How many possibilities are there if you have a group of 9 people 5 girls 4 boys and a boy always has to sit between 2 girls?

Answer

So I understand that you have 9 seats in a row and the seats 1,3, 5, 7 and 9 are for the girls, the seats 2, 4, 6 and 8 are for the boys.
The girls can go on 5! sitting ways, namely a permutation of 5, or a variation of 5 girls 5 chairs. (you know that a variation n from n equals a permutation of n). Girl M1 can choose from 5 chairs, M2 from 4, M3 from 3… This gives 5! = 120 possibilities.
The same goes for the boys, but now there are four of them, so they are at 4! ways to sit. So that’s 24 possibilities.
So in total: 120 x 24 = 2880 possibilities.

Suppose the chairs are in a circle. And suppose that the nine young people sit down correctly, and then they all sit 1 chair further in the same direction. Do you consider that a different settlement or not?
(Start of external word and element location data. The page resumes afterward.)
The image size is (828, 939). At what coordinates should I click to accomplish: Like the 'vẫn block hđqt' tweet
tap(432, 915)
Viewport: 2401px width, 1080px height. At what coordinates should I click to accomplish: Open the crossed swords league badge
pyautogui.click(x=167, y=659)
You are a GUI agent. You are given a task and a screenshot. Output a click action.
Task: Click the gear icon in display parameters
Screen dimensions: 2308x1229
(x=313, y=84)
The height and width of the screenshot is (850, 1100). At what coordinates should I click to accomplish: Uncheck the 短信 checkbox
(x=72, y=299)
If so, then you have to multiply that 2880 by 9 again.

You can easily see that with smaller numbers, take for example 3 girls and 2 boys : if they are in a row then there are 3! x 2! = 12 possibilities. Do they sit in a circle and the chairs are not marked, so only the question of who is sitting next to whom counts, then the same 12 possibilities remain. It doesn’t matter where the first one sits, only the others have to choose the right way. But if the chairs are marked, it does matter where the first one sits, and because he can choose from 5 you will also get 60 possible arrangements, so 5x more than 12.